-- Provided material follows --

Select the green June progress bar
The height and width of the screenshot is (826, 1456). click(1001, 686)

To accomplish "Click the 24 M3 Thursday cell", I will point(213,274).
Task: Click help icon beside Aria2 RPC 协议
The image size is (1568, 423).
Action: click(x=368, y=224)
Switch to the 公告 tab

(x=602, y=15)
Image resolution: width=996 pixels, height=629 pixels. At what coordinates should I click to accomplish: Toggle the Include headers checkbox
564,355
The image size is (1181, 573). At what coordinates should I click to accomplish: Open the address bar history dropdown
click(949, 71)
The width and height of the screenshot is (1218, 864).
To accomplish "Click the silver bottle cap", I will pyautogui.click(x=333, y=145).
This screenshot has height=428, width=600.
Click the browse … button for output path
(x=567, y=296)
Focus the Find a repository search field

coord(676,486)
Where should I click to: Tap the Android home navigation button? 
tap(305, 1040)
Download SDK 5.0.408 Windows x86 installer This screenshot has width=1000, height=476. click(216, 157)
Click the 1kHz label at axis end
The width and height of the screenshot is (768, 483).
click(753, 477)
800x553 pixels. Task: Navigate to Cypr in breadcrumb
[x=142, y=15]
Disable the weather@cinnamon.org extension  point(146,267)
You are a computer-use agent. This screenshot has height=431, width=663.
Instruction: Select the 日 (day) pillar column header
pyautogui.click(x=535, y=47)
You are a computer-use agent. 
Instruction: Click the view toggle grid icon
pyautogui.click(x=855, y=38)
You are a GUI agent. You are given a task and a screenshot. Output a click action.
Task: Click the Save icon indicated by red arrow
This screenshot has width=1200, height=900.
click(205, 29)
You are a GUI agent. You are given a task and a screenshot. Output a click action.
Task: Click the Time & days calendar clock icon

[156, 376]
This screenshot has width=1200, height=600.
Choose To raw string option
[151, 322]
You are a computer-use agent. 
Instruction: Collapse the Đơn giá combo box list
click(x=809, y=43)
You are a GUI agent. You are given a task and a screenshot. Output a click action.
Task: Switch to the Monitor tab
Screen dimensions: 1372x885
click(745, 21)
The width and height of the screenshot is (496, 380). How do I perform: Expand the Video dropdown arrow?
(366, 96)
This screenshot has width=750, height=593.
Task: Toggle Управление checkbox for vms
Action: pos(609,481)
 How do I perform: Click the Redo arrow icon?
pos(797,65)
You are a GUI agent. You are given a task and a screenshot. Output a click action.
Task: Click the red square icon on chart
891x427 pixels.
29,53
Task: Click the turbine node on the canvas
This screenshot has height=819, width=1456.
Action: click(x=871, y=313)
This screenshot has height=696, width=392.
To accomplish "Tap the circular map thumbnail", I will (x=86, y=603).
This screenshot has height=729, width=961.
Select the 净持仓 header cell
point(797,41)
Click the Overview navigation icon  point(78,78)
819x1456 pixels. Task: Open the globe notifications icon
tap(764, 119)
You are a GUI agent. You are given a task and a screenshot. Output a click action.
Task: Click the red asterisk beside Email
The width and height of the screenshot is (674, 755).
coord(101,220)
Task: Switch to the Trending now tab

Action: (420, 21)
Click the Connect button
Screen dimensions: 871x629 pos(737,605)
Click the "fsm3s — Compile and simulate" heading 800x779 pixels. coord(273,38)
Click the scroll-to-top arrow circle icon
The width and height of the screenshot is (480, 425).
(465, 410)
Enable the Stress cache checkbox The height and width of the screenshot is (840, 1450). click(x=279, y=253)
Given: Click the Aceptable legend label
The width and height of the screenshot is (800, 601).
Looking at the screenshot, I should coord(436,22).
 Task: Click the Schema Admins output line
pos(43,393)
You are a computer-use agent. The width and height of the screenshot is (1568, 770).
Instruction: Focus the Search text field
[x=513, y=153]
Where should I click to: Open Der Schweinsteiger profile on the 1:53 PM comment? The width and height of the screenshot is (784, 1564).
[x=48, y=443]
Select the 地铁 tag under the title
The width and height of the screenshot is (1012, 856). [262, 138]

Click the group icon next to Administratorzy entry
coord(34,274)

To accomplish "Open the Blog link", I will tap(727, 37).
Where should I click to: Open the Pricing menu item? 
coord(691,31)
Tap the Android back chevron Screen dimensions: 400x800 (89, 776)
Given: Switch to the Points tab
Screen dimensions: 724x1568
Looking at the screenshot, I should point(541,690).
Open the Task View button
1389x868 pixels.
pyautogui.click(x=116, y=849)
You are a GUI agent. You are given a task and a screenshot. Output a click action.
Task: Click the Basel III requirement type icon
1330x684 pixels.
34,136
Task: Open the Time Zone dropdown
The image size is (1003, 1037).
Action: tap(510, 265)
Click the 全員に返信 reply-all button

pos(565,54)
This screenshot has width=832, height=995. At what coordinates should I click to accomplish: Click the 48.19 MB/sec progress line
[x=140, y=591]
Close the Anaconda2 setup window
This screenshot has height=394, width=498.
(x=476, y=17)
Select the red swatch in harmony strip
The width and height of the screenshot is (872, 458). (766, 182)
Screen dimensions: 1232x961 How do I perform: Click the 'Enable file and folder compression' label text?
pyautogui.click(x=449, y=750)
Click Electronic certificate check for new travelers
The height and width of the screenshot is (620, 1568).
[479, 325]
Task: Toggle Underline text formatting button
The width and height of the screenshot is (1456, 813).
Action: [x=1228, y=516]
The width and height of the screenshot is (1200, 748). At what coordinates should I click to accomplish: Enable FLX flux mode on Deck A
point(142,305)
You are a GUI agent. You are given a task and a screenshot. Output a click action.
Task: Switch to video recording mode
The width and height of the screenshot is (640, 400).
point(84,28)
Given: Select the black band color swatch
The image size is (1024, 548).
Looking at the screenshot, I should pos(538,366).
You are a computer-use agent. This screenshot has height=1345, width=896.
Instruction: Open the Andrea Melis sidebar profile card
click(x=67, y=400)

-- Provided material concluded --

Required action: Once you have read the records above, set every one of them down again exactly.

Response to this task:
Select the green June progress bar
The height and width of the screenshot is (826, 1456). click(1001, 686)

To accomplish "Click the 24 M3 Thursday cell", I will point(213,274).
Task: Click help icon beside Aria2 RPC 协议
The image size is (1568, 423).
Action: click(x=368, y=224)
Switch to the 公告 tab

(x=602, y=15)
Image resolution: width=996 pixels, height=629 pixels. At what coordinates should I click to accomplish: Toggle the Include headers checkbox
564,355
The image size is (1181, 573). At what coordinates should I click to accomplish: Open the address bar history dropdown
click(949, 71)
The width and height of the screenshot is (1218, 864).
To accomplish "Click the silver bottle cap", I will pyautogui.click(x=333, y=145).
This screenshot has height=428, width=600.
Click the browse … button for output path
(x=567, y=296)
Focus the Find a repository search field

coord(676,486)
Where should I click to: Tap the Android home navigation button? 
tap(305, 1040)
Download SDK 5.0.408 Windows x86 installer This screenshot has width=1000, height=476. click(216, 157)
Click the 1kHz label at axis end
The width and height of the screenshot is (768, 483).
click(753, 477)
800x553 pixels. Task: Navigate to Cypr in breadcrumb
[x=142, y=15]
Disable the weather@cinnamon.org extension  point(146,267)
You are a computer-use agent. This screenshot has height=431, width=663.
Instruction: Select the 日 (day) pillar column header
pyautogui.click(x=535, y=47)
You are a computer-use agent. 
Instruction: Click the view toggle grid icon
pyautogui.click(x=855, y=38)
You are a GUI agent. You are given a task and a screenshot. Output a click action.
Task: Click the Save icon indicated by red arrow
This screenshot has width=1200, height=900.
click(205, 29)
You are a GUI agent. You are given a task and a screenshot. Output a click action.
Task: Click the Time & days calendar clock icon

[156, 376]
This screenshot has width=1200, height=600.
Choose To raw string option
[151, 322]
You are a computer-use agent. 
Instruction: Collapse the Đơn giá combo box list
click(x=809, y=43)
You are a GUI agent. You are given a task and a screenshot. Output a click action.
Task: Switch to the Monitor tab
Screen dimensions: 1372x885
click(745, 21)
The width and height of the screenshot is (496, 380). How do I perform: Expand the Video dropdown arrow?
(366, 96)
This screenshot has width=750, height=593.
Task: Toggle Управление checkbox for vms
Action: pos(609,481)
 How do I perform: Click the Redo arrow icon?
pos(797,65)
You are a GUI agent. You are given a task and a screenshot. Output a click action.
Task: Click the red square icon on chart
891x427 pixels.
29,53
Task: Click the turbine node on the canvas
This screenshot has height=819, width=1456.
Action: click(x=871, y=313)
This screenshot has height=696, width=392.
To accomplish "Tap the circular map thumbnail", I will (x=86, y=603).
This screenshot has height=729, width=961.
Select the 净持仓 header cell
point(797,41)
Click the Overview navigation icon  point(78,78)
819x1456 pixels. Task: Open the globe notifications icon
tap(764, 119)
You are a GUI agent. You are given a task and a screenshot. Output a click action.
Task: Click the red asterisk beside Email
The width and height of the screenshot is (674, 755).
coord(101,220)
Task: Switch to the Trending now tab

Action: (420, 21)
Click the Connect button
Screen dimensions: 871x629 pos(737,605)
Click the "fsm3s — Compile and simulate" heading 800x779 pixels. coord(273,38)
Click the scroll-to-top arrow circle icon
The width and height of the screenshot is (480, 425).
(465, 410)
Enable the Stress cache checkbox The height and width of the screenshot is (840, 1450). click(x=279, y=253)
Given: Click the Aceptable legend label
The width and height of the screenshot is (800, 601).
Looking at the screenshot, I should coord(436,22).
 Task: Click the Schema Admins output line
pos(43,393)
You are a computer-use agent. The width and height of the screenshot is (1568, 770).
Instruction: Focus the Search text field
[x=513, y=153]
Where should I click to: Open Der Schweinsteiger profile on the 1:53 PM comment? The width and height of the screenshot is (784, 1564).
[x=48, y=443]
Select the 地铁 tag under the title
The width and height of the screenshot is (1012, 856). [262, 138]

Click the group icon next to Administratorzy entry
coord(34,274)

To accomplish "Open the Blog link", I will tap(727, 37).
Where should I click to: Open the Pricing menu item? 
coord(691,31)
Tap the Android back chevron Screen dimensions: 400x800 (89, 776)
Given: Switch to the Points tab
Screen dimensions: 724x1568
Looking at the screenshot, I should point(541,690).
Open the Task View button
1389x868 pixels.
pyautogui.click(x=116, y=849)
You are a GUI agent. You are given a task and a screenshot. Output a click action.
Task: Click the Basel III requirement type icon
1330x684 pixels.
34,136
Task: Open the Time Zone dropdown
The image size is (1003, 1037).
Action: tap(510, 265)
Click the 全員に返信 reply-all button

pos(565,54)
This screenshot has width=832, height=995. At what coordinates should I click to accomplish: Click the 48.19 MB/sec progress line
[x=140, y=591]
Close the Anaconda2 setup window
This screenshot has height=394, width=498.
(x=476, y=17)
Select the red swatch in harmony strip
The width and height of the screenshot is (872, 458). (766, 182)
Screen dimensions: 1232x961 How do I perform: Click the 'Enable file and folder compression' label text?
pyautogui.click(x=449, y=750)
Click Electronic certificate check for new travelers
The height and width of the screenshot is (620, 1568).
[479, 325]
Task: Toggle Underline text formatting button
The width and height of the screenshot is (1456, 813).
Action: [x=1228, y=516]
The width and height of the screenshot is (1200, 748). At what coordinates should I click to accomplish: Enable FLX flux mode on Deck A
point(142,305)
You are a GUI agent. You are given a task and a screenshot. Output a click action.
Task: Switch to video recording mode
The width and height of the screenshot is (640, 400).
point(84,28)
Given: Select the black band color swatch
The image size is (1024, 548).
Looking at the screenshot, I should pos(538,366).
You are a computer-use agent. This screenshot has height=1345, width=896.
Instruction: Open the Andrea Melis sidebar profile card
click(x=67, y=400)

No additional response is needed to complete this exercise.